(Data entries)

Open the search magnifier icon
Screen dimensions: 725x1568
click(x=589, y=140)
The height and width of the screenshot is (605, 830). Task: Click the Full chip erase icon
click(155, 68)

- **Task instructions**: Line by line, please reproduce the records exactly.

- **Answer box**:
Open the search magnifier icon
Screen dimensions: 725x1568
click(x=589, y=140)
The height and width of the screenshot is (605, 830). Task: Click the Full chip erase icon
click(155, 68)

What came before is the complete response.